We analyzed adverse event rates in the overall population. In line with these previous studies, our investigation unearthed no severe complications among patients subjected to HBOT, thus affirming its safety in managing COVID-19 cases. Meanwhile, our findings indicated that, compared to the non-HBOT group, the HBOT group had a higher incidence of lower limb thrombosis and secondary infections. We speculated that HBOT required patients to maintain position (sitting or lying) for 1 hour per day during the treatment period, which may increase the risk of lower limb thrombosis. This clinical finding may imply that monitoring of lower limb extremity vascular ultrasound and coagulation function was necessary during the period of HBOT. Besides, the sample size should be expanded for further exploration.

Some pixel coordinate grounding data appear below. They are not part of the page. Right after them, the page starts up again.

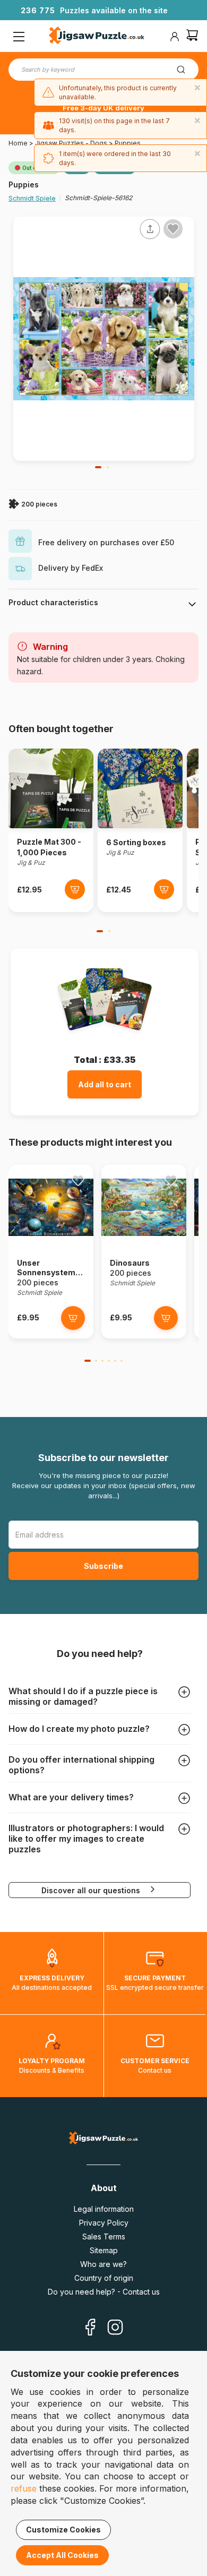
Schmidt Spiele (32, 198)
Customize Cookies (63, 2529)
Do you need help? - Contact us (104, 2291)
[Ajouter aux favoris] (173, 229)
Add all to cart (104, 1084)
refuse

As a retrospective cohort analysis, our study did acknowledge certain limitations. Firstly, all the data were sourced exclusively from our hospital’s HIS database. This approach led to the absence of certain variables, necessitating their imputation as unreported, potentially introducing a selection bias despite the fact that employing the IPTW analysis to address this concern, it was essential to note that balancing such unreported variables might not be entirely achievable. Secondly, the small sample size in the HBOT group was a constraint that could curtail the generalizability of the study’s results. While our research effectively addressed the primary endpoint pertaining to validating HBOT’s role in COVID-19-infected patients, it was prudent to acknowledged that establishing the clinical efficacy of HBOT across a wider spectrum of patients with COVID-19 might demand more than just statistical power. In order to fortify the conclusions regarding the effectiveness of HBOT in treating COVID-19 in a broader context, future investigations should encompassed more extensive sample sizes and a more diverse range of patient groups.

Data Sharing Statement

The datasets generated during and/or analyzed during the current study are available from the corresponding author on reasonable request.

Ethics Statement and Consent to Participate

This study was performed according to the Helsinki Declaration. The Research Ethics Committee of Shanxi Bethune Hospital (No. YXLL-2023-254) approved the study protocol and granted a waiver of informed consent from the participants. Confidentiality and anonymity were guaranteed.

Acknowledgment

All authors extend their gratitude to Bothwin Clinical Study Consultant for their contributions to data analysis and the creation of figures for this study.

Funding

Yunnan Science and Technology Leading Talents Project, Young and Middle-aged Academic and Technical Leaders Reserve Talents Project (No. 202405AC350046 to X.L.); Technology Innovation Team of Kunming Medical University (Kunming, Yunnan, CN), (No. CXTD202104 to X.L.); The 2023 COVID-19 Emergency Project of Shanxi Bethune Hospital (Grant No. 2023×g07-2 to P.W., Grant no. 2023×g02 to Q.M.); The COVID-19 Research Program of Shanxi Provincial Health Commission (Grant No. 2023XG006 to H.F.).

Disclosure

All authors declare that the research was conducted in the absence of any commercial or financial relationships that could be construed as a potential conflict of interest.